Information –
★ ★ ★ ★

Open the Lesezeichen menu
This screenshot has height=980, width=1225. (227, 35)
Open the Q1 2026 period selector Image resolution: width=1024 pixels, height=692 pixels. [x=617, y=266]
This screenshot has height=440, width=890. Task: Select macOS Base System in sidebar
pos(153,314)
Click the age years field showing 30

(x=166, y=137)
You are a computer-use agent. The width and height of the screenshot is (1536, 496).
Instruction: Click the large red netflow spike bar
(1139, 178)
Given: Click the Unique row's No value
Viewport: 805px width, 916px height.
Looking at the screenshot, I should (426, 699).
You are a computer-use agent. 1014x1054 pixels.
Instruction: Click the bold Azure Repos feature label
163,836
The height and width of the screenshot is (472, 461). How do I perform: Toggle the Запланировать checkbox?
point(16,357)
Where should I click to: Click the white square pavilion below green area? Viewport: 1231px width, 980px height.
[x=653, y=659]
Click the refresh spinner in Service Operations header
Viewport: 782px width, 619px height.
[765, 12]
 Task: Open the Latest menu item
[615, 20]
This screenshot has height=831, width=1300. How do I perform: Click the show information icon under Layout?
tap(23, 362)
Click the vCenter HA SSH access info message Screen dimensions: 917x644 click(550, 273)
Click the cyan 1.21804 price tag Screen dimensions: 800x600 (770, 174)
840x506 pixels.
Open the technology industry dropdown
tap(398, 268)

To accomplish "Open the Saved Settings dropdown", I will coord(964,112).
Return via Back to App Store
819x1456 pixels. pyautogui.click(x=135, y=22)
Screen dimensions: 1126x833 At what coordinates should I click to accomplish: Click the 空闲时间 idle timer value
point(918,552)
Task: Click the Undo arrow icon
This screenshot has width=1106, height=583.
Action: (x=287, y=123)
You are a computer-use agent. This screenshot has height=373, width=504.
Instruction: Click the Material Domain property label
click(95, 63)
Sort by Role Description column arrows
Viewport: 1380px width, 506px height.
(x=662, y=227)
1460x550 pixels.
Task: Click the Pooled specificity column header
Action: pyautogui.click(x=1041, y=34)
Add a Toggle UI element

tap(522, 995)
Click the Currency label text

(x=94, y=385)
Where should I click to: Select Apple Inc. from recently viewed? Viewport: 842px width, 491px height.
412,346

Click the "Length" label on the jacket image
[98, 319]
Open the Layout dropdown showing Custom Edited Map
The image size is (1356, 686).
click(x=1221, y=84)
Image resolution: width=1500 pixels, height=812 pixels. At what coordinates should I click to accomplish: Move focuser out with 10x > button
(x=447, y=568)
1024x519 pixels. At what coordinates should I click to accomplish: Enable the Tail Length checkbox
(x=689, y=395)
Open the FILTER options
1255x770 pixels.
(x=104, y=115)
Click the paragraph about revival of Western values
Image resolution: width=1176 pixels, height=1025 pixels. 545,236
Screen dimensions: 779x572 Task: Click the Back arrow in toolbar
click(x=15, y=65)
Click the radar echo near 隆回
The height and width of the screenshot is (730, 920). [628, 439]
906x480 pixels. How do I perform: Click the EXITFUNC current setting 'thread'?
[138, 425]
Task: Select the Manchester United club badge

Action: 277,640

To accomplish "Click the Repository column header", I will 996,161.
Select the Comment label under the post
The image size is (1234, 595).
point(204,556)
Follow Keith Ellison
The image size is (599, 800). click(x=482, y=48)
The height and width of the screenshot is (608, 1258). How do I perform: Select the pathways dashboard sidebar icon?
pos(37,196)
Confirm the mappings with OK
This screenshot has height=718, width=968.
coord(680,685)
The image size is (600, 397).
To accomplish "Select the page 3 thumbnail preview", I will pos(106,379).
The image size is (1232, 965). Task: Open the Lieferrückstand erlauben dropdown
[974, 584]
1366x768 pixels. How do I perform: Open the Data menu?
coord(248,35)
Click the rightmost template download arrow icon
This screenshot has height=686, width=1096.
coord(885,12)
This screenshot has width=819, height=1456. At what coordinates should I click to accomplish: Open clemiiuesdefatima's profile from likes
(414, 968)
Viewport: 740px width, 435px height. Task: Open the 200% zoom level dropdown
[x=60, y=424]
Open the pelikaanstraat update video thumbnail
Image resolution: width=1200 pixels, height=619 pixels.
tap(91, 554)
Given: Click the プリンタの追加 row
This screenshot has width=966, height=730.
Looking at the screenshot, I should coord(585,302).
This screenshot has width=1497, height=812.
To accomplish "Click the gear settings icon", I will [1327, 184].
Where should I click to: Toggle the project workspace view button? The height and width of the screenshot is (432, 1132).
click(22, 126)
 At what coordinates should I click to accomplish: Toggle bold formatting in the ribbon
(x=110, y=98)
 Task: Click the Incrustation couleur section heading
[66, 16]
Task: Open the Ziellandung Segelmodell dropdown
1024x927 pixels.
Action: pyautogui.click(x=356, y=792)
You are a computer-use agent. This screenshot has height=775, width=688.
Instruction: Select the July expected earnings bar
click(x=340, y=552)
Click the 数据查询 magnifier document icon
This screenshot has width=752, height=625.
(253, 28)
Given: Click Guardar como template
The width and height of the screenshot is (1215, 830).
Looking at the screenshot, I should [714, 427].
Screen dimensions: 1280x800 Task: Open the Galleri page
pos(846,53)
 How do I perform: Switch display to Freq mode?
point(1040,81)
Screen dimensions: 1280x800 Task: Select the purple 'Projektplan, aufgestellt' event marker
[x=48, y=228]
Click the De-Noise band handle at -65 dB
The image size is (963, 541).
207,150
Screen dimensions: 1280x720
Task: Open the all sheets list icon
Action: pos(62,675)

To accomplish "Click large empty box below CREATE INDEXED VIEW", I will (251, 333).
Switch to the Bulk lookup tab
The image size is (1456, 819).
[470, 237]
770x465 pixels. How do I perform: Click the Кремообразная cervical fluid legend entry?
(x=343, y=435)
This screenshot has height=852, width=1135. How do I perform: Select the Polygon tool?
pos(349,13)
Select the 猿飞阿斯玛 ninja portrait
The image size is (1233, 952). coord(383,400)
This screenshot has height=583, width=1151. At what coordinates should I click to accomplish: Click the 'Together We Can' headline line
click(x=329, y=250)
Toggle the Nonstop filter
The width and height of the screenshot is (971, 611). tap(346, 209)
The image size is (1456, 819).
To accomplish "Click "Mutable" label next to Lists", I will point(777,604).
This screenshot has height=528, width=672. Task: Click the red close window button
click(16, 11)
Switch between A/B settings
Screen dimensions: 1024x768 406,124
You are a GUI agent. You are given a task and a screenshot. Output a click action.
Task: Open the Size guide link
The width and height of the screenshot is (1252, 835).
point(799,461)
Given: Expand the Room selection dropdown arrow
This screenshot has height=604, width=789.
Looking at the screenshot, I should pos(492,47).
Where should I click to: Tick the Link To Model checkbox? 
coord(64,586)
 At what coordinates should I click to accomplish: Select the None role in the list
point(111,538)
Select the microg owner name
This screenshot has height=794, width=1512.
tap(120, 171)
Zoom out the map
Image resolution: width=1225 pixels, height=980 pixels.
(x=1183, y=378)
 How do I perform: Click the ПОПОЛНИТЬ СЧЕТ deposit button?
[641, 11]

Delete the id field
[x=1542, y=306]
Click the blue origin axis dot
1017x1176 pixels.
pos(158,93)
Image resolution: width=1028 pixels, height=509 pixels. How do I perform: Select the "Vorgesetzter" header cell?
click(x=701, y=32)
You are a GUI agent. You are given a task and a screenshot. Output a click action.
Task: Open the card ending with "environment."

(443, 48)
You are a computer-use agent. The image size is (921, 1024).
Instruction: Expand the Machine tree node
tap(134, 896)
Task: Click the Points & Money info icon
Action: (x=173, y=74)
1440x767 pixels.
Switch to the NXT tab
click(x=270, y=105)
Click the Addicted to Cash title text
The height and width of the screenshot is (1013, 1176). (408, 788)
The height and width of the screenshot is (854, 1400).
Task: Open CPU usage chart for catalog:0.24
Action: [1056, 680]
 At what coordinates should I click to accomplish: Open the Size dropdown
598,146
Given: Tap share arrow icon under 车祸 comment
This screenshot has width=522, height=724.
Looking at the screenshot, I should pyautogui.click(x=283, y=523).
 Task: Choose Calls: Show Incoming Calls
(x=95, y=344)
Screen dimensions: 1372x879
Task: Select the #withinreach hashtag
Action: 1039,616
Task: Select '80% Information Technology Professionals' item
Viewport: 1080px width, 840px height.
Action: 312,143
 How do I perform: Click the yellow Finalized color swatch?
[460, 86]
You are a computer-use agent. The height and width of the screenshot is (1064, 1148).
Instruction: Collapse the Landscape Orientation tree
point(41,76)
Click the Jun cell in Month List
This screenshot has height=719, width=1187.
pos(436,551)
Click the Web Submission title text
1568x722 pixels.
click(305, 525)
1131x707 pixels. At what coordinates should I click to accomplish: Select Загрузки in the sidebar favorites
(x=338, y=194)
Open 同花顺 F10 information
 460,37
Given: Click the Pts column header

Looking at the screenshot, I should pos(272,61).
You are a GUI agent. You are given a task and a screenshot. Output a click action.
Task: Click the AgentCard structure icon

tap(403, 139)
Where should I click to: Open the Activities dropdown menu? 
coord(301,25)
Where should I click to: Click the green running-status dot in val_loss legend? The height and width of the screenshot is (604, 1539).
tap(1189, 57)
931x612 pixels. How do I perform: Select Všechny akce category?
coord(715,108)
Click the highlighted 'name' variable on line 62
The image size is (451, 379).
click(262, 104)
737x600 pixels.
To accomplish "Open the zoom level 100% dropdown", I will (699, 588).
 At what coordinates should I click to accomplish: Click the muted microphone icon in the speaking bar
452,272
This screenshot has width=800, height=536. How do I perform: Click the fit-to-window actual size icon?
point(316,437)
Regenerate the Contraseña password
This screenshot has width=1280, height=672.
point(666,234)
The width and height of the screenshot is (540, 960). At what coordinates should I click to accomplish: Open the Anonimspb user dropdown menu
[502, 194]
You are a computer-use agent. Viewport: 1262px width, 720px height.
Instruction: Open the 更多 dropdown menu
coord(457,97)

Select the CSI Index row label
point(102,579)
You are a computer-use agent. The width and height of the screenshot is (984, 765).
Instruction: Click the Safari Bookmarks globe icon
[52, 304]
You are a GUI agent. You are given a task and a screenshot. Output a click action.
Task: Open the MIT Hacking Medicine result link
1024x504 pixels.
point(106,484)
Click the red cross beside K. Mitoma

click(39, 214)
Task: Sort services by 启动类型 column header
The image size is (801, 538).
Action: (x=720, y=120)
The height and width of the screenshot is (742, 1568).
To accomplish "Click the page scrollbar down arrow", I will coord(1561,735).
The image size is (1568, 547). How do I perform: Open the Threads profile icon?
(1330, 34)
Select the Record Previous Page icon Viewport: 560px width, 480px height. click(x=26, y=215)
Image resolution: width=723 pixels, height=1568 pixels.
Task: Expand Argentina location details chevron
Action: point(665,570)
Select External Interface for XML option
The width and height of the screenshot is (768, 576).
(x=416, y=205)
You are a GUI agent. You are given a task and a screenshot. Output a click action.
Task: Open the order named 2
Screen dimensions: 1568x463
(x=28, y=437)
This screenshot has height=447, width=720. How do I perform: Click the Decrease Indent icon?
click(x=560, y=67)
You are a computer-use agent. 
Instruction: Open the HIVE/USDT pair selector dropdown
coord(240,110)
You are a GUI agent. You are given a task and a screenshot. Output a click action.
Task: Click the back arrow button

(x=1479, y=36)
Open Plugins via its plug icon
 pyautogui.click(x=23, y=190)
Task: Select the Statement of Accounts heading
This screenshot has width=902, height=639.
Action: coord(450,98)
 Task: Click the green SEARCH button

★ ★ ★ ★

Find the line with "How do I perform: Click the yellow" in the entries above. Retype it and each line after it, exactly, through the line with "Click the highlighted", and stop there.

Output for this exercise –
 How do I perform: Click the yellow Finalized color swatch?
[460, 86]
You are a computer-use agent. The height and width of the screenshot is (1064, 1148).
Instruction: Collapse the Landscape Orientation tree
point(41,76)
Click the Jun cell in Month List
This screenshot has height=719, width=1187.
pos(436,551)
Click the Web Submission title text
1568x722 pixels.
click(305, 525)
1131x707 pixels. At what coordinates should I click to accomplish: Select Загрузки in the sidebar favorites
(x=338, y=194)
Open 同花顺 F10 information
 460,37
Given: Click the Pts column header

Looking at the screenshot, I should pos(272,61).
You are a GUI agent. You are given a task and a screenshot. Output a click action.
Task: Click the AgentCard structure icon

tap(403, 139)
Where should I click to: Open the Activities dropdown menu? 
coord(301,25)
Where should I click to: Click the green running-status dot in val_loss legend? The height and width of the screenshot is (604, 1539).
tap(1189, 57)
931x612 pixels. How do I perform: Select Všechny akce category?
coord(715,108)
Click the highlighted 'name' variable on line 62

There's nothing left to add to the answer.